Hunter's Emergence

From Sept. 4, 1999 game program

Wide receiver Mike Hunter arrived at Catholic University in 1995 buried on the depth chart. Last year he began burying defenders and was named second-team All-American.

Hunter's career-high 87 receptions for 1,279 yards ranked third in the nation in receptions per game (8.7) and fourth in receiving yards per game (127.9). He caught a team-high 12 touchdown passes and averaged 14.7 yards per catch . More importantly, the team concluded its second straight 10-1 season with another appearance in the NCAA playoffs.

"Mike's a team player," Cardinal Head Coach Tom Clark said. "He's the kind of guy who, if he caught one or two balls a game but we won the national championship, he'd take that national championship every time."

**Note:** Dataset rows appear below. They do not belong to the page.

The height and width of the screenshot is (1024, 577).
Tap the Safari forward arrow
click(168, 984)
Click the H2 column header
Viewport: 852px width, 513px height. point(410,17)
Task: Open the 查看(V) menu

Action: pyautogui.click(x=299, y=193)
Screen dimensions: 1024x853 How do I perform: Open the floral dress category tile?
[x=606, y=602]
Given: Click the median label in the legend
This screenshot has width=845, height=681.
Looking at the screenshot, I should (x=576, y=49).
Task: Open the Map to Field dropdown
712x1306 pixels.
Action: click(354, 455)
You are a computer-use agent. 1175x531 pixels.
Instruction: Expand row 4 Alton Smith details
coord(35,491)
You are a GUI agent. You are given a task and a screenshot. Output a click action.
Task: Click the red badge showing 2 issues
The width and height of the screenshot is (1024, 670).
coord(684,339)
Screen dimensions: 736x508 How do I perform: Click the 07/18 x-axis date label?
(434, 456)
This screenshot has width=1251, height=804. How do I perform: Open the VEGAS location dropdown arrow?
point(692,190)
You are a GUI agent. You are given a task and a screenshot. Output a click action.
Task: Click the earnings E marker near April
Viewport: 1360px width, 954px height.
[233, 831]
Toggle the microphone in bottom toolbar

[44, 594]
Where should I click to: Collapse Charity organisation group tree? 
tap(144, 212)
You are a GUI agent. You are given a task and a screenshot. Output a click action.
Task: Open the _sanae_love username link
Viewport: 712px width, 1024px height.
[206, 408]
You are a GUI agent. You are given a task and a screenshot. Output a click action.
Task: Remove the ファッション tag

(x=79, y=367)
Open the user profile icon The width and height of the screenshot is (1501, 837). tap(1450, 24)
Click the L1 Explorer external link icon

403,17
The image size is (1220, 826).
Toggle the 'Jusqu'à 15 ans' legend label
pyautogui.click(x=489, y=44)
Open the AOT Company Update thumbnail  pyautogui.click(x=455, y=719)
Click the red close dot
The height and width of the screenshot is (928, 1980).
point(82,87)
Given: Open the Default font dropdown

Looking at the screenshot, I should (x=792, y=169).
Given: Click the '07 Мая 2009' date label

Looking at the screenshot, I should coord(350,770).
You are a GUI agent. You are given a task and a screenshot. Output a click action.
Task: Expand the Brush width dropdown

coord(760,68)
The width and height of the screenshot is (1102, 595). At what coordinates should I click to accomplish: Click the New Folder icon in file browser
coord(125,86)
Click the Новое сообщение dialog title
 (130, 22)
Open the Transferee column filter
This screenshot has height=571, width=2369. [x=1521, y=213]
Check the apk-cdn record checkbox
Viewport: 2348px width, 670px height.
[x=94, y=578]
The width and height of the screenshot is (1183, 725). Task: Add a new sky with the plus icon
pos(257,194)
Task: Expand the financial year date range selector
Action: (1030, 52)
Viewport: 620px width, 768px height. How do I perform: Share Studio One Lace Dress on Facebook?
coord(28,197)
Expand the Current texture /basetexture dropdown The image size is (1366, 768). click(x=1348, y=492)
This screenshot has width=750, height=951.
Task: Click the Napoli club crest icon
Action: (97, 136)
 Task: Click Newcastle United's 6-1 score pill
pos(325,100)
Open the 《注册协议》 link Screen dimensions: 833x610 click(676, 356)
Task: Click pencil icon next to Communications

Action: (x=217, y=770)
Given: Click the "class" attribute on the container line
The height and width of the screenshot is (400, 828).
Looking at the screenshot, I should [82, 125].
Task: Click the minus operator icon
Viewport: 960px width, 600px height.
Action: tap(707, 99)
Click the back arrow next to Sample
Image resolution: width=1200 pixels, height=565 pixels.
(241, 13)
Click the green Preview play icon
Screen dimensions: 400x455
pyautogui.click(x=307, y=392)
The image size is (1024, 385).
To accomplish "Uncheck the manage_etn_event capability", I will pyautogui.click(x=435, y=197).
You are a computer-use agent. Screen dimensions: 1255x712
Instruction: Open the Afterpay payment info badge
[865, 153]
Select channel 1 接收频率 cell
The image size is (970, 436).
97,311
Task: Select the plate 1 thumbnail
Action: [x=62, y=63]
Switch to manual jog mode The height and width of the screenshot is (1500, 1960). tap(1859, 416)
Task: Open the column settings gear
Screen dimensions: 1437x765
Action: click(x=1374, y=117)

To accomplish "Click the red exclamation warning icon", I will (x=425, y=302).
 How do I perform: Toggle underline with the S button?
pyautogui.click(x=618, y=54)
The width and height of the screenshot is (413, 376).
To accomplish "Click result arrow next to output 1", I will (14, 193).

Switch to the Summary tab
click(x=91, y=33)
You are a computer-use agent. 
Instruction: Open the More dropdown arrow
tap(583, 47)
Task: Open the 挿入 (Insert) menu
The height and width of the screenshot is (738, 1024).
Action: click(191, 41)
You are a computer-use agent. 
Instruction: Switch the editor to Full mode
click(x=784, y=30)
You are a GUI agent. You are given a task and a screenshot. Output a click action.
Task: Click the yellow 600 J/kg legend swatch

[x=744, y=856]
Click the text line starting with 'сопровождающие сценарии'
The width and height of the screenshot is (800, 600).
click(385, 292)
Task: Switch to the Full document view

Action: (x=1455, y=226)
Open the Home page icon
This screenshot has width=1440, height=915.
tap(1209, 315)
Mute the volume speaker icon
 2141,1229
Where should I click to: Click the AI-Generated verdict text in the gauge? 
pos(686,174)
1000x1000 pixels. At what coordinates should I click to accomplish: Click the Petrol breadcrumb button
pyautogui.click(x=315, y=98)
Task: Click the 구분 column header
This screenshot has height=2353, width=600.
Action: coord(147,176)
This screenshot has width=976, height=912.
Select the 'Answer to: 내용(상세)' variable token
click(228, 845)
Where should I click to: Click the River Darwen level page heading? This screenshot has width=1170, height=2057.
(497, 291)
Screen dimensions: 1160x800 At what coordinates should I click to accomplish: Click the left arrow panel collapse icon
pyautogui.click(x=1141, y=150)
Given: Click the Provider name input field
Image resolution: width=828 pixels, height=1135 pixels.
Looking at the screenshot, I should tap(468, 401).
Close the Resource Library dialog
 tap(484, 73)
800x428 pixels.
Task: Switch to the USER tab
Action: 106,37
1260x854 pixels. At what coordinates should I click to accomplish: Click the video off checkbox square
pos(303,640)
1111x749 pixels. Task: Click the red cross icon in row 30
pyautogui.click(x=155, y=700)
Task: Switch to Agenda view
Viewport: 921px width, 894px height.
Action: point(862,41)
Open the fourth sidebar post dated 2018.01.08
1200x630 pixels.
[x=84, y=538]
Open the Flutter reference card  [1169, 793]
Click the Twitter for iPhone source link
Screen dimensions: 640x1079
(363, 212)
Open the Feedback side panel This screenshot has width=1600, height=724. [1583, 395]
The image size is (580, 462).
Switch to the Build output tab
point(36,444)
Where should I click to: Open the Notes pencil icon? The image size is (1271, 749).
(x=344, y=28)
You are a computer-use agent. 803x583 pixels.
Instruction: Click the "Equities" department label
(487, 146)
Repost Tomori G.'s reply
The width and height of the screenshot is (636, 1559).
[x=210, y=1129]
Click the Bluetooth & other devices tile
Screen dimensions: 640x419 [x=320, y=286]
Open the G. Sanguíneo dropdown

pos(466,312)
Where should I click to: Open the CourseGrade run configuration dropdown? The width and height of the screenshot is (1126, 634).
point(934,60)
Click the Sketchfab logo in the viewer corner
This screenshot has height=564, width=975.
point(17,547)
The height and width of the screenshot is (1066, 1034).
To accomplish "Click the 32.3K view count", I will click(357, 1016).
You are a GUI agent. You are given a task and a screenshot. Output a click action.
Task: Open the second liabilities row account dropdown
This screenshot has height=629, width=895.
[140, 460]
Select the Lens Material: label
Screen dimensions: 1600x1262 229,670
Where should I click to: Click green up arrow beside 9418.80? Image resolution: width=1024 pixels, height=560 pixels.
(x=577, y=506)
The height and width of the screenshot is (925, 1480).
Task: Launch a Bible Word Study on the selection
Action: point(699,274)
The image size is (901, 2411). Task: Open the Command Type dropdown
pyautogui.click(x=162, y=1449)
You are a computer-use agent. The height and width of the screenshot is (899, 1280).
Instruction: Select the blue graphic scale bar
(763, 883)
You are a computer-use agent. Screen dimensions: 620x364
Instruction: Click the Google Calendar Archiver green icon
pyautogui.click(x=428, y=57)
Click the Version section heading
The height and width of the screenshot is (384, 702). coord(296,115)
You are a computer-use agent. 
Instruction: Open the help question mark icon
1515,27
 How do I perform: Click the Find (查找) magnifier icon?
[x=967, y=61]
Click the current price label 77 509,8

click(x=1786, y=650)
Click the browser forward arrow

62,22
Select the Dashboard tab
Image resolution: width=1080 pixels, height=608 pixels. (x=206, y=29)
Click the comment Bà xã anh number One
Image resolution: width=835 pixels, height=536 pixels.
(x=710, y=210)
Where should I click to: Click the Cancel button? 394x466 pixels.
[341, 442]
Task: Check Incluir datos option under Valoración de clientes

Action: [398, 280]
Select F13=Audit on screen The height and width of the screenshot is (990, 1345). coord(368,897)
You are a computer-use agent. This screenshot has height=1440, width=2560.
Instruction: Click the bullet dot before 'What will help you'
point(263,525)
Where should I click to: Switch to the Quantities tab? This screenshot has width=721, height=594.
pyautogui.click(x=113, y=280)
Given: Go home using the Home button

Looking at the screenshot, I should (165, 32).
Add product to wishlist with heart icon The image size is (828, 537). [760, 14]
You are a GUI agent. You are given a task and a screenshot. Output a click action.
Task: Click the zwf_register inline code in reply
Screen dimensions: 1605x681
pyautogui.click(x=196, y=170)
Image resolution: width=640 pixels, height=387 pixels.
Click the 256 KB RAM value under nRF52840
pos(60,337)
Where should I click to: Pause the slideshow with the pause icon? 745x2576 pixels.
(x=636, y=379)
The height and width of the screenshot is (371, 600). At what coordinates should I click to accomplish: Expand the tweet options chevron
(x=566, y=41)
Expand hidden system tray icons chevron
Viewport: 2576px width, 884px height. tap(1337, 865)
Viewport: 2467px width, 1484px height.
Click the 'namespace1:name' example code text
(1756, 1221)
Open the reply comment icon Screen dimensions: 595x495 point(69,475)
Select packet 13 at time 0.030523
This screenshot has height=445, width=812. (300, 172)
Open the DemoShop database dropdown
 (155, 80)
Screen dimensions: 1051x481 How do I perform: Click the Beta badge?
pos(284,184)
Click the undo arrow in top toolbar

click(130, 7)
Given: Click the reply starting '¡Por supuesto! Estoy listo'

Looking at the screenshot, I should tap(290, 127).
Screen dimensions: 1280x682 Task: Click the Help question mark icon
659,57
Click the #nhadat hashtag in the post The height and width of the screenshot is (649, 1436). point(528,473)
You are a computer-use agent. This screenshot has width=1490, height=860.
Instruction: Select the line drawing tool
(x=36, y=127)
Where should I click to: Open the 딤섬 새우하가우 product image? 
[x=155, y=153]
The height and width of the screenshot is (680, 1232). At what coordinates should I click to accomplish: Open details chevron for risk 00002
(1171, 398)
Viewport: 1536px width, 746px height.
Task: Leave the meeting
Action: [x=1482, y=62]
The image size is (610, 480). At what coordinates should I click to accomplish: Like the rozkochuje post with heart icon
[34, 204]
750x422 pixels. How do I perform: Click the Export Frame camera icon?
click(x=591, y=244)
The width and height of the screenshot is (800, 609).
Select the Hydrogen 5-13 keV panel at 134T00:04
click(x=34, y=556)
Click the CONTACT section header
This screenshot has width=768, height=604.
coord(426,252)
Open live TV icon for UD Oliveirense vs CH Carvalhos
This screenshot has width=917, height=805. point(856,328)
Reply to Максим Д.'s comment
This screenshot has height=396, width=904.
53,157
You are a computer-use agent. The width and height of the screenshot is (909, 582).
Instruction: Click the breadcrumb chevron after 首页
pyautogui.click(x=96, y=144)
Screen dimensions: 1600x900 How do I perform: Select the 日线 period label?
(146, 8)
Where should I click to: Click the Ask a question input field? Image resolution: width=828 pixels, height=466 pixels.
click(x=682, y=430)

Hunter came to CUA from nearby Gonzaga College High School, where he played varsity football in 1993-94. As a junior he played behind former Cardinal first-team All-American Jeff Clay, and Malcolm Johnson, who played for Notre Dame. Hunter did not have a noteworthy senior year and was only recruited by CUA, where his mother, Diane, works as an electrician.

After catching just three passes as a Cardinal freshman, Hunter was ineligible to play the following year because of poor grades. He said he and his mother were both disappointed.

"It showed me that all the partying and stuff wasn't important," Hunter said. "I had to hit the books, and that helped me later on in my college career as far as education goes."

Hunter will graduate in December with a degree in education. A native of Washington, D.C., he began an internship with the D.C. Probation Office on Aug. 31., working with juveniles.

Hunter began to show promise in 1997 by catching 23 passes for 372 yards (16.2 avg.) and two TDs. Last year, with Clay's departure, Hunter became the focal point of CUA's passing game. He opened the season with 10 receptions for a career-high 223 yards and two TDs against Greensboro, and later snagged a career-best 12 receptions twice-against Division 1-AA LaSalle and in the playoff-clinching 34-33 overtime victory at Albright. He even threw a 59-yard TD pass in a 31-14 win at Franklin & Marshall.

"Mike's a big-play guy," Clark said. "He has a lot of innate ability and talent. He's a leaper, he's got excellent hands, he's got real good what I like to call ‘court sense,' and he's a tough kid."

The 6-foot-1, 180-pound Hunter was asked how he transformed himself into one of the nation's top receivers.

"It was determination, the coaches I've had here at Catholic and also the players that I have had the chance to play with," he said. "Throughout my career, I've always been around a talented group of receivers who I've watched and learned a lot from. I try to take a little bit from each and add it to my game to make myself better."

Said Clark: "I think the combination of him maturing, his work ethic - which is very impressive - our offensive coaches and our offense, which tends to perpetuate quality wide receivers, have all contributed to his rise as a player."

Hunter is not too concerned about playing professionally: "I'll try my best to make it, but if it doesn't come around, I won't be disappointed. I'll have my degree and I'll start my career as a probation officer."